Exercise brief >> The answer must consist solely of the line that contains "Task: Enable approved" and all subsequent lines of the data, each reproduced exactly.

Information given >>
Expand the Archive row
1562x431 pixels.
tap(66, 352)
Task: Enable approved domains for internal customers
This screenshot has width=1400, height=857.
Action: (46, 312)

Your solution >>
Task: Enable approved domains for internal customers
This screenshot has width=1400, height=857.
Action: (46, 312)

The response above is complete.